Загадочный разговор с самою собой, размышления о будущем, удивительные пророчества, стихи о смерти, любовные послания, жаркая любовь к Богу и тайна, тайна, тайна… Целый мир экзотической женской души раскрылся в «Аполлоне», и немногие из любителей поэзии остались к нему равнодушными.

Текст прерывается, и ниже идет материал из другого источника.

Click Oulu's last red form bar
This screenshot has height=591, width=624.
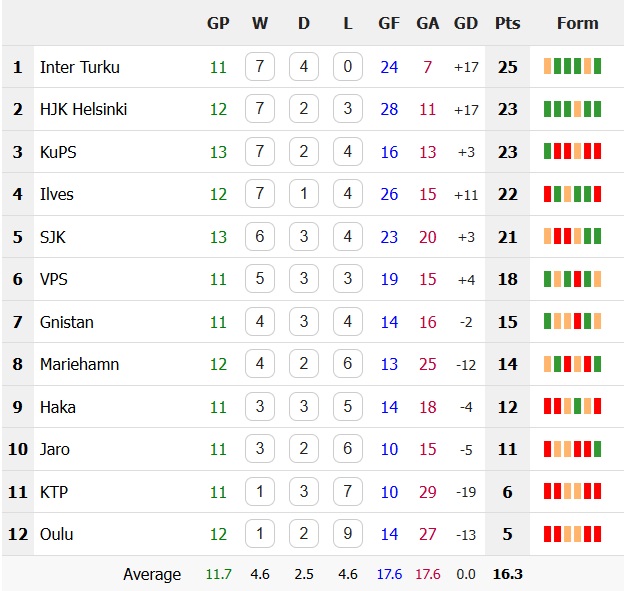pos(597,534)
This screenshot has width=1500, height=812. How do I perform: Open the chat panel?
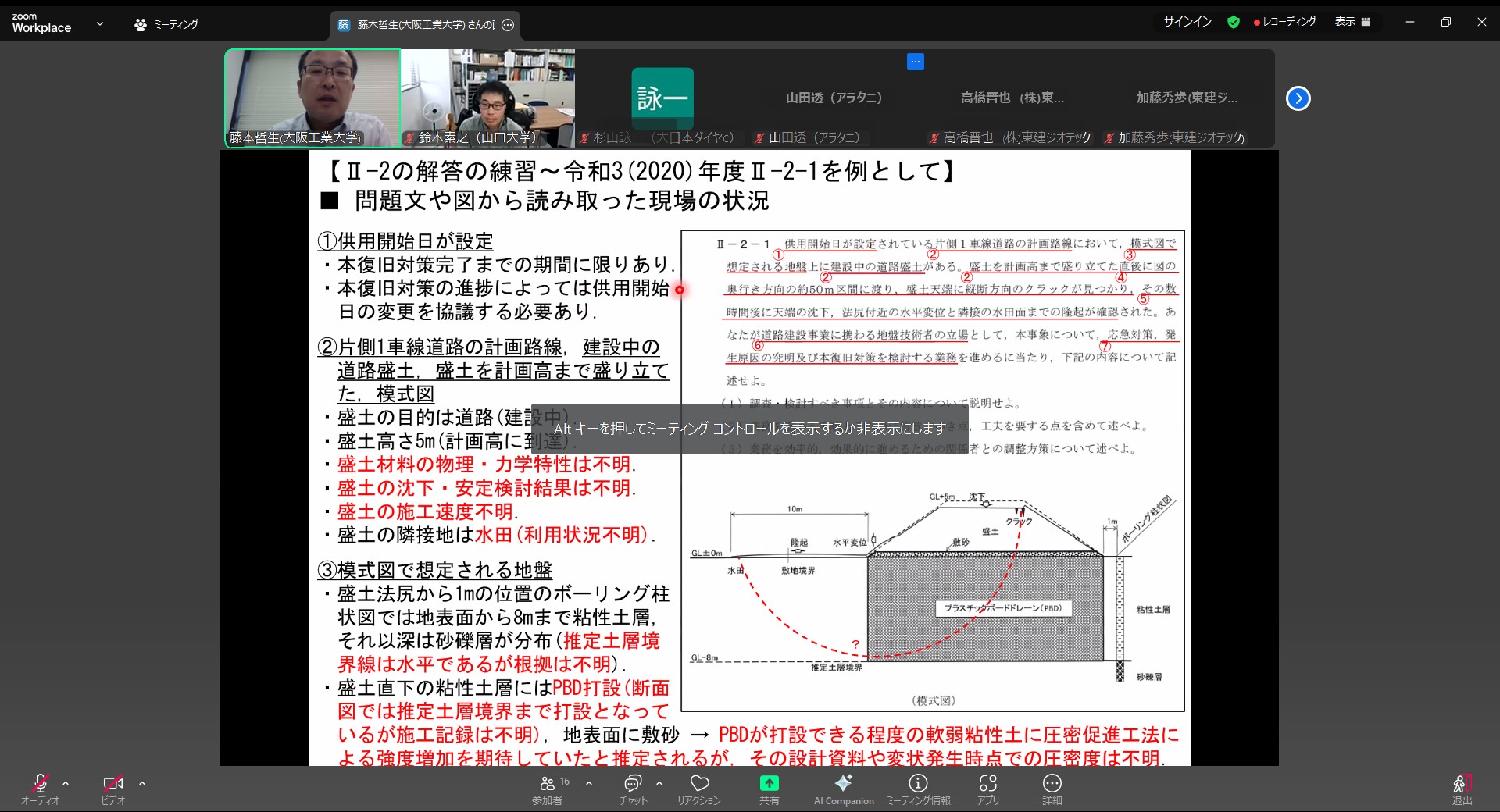pos(633,784)
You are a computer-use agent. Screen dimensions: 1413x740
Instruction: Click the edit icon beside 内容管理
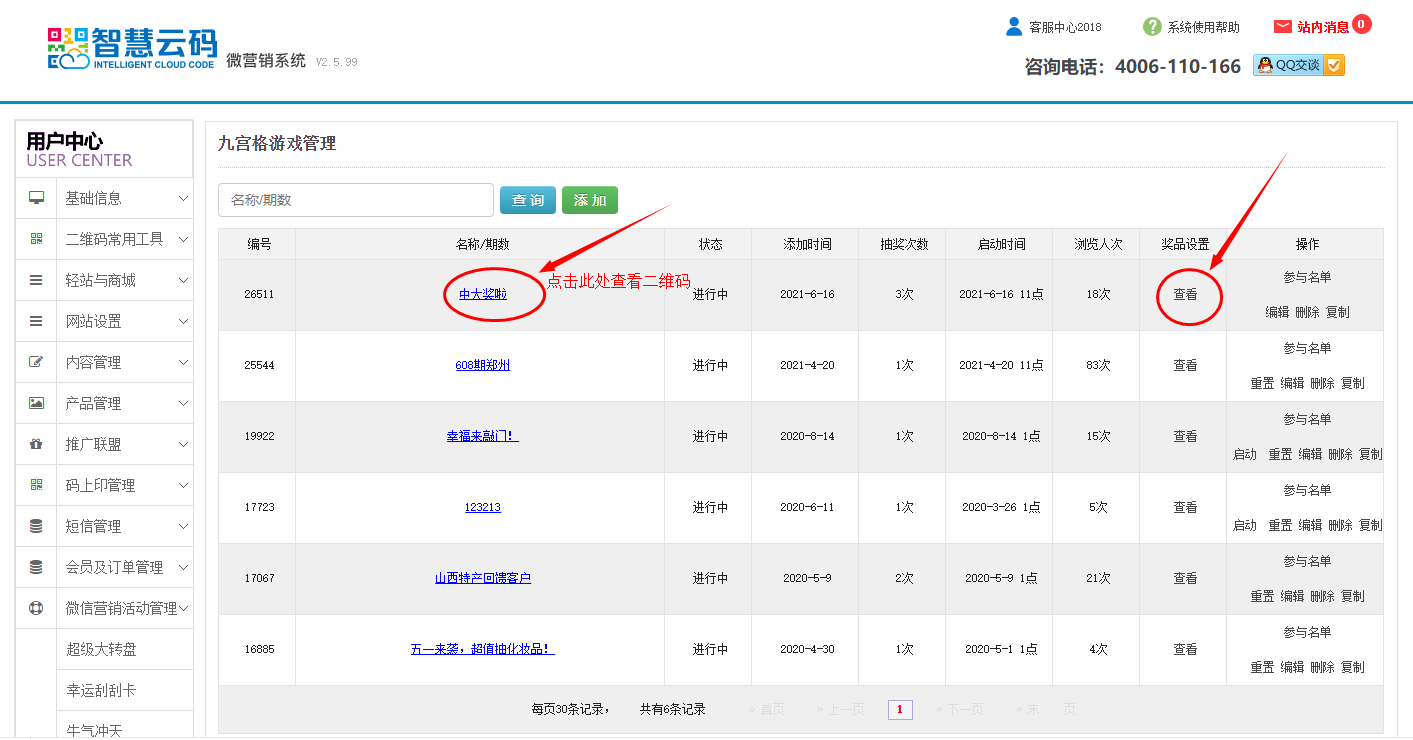(36, 362)
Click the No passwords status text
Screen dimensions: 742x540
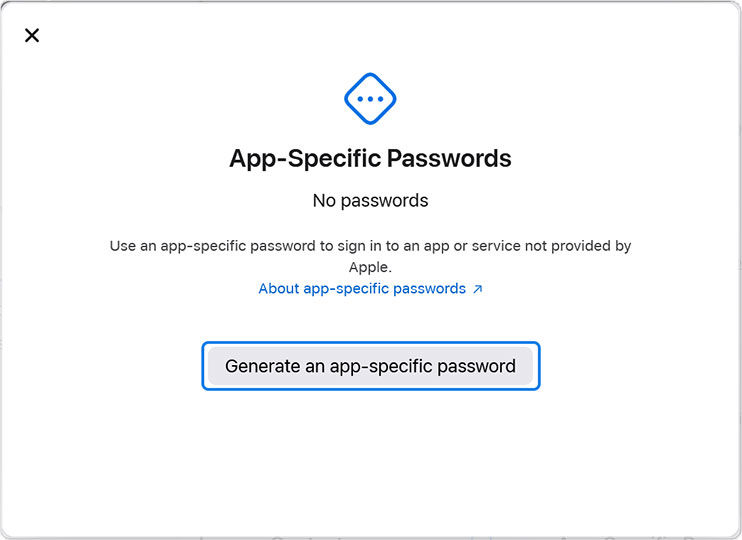[370, 201]
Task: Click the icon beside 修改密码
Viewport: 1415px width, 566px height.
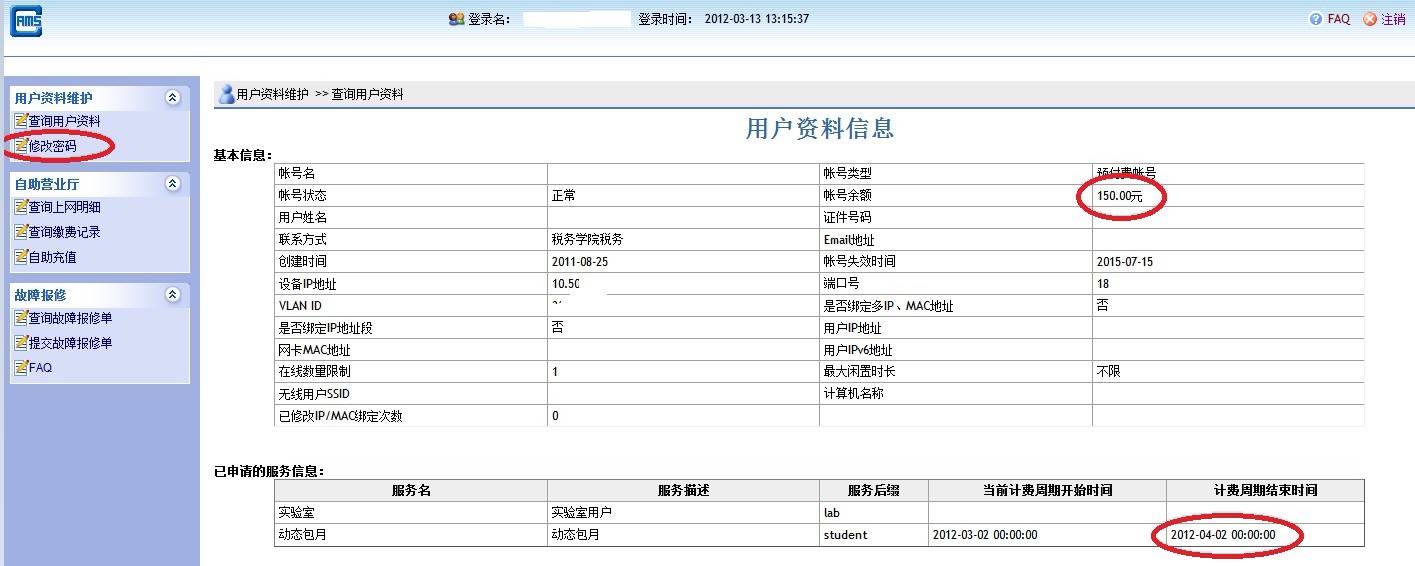Action: [x=21, y=146]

Здесь много стихов о молитве, о богослужении, о монашеском послухе… Это была явно не православная молитва, да и любовь – совсем другая, может, даже греховная:
Прибегая к деловитой нынешней терминологии, можно сказать, что литературный «проект Черубина де Габриак» оказался в высшей степени успешным. В отличие от некоторых других знаменитых «литературных проектов», скажем, от проекта «романы Дюма-отца» (написанные «неграми» знаменитого француза, лежащего ныне в Пантеоне), «проект» М. Волошина и Е. Дмитриевой не был нацелен на материальное обогащение и земные выгоды. Волошин любил помогать женщинам и даже собственную женитьбу ставил в зависимость от необходимости «гуманитарной помощи». Если верить «исповеди» Е. Дмитриевой, он и на ней тоже собирался жениться. Самая возможность помочь страждущей женщине приносила Волошину большое удовлетворение. Что касается шумного успеха Черубины, он не только подарил безвестной поэтессе самые счастливые дни ее жизни, но и автору мистификации дал возможность подшутить над самоуверенными эстетами из «Аполлона», которые не устояли перед чарами заморской аристократки Елизаветы Ивановны Дмитриевой. А они, если верить мемуаристам, были довольно крутые снобы. Мне довелось читать, в частности, в мемуарных «Встречах» поэта Владимира Пяста:
Из всех встречавшихся на моем жизненном пути снобов, несомненно, Маковский был наиболее снобичен. Особенно белые и крахмаленные груди над особенно большим вырезом жилетов, особенно высокие двойные воротнички, особенно лакированные ботинки и особенно выглаженная складка брюк. Кроме того говорили, что в Париже он навсегда протравил себе пробор особенным составом. Усы его глядели как-то нахально вверх… Выучиться ходить и стричь ногти «'a la papa Maco» (как они называли своего патрона) было гораздо легче, чем усвоить его безграничную самоуверенность.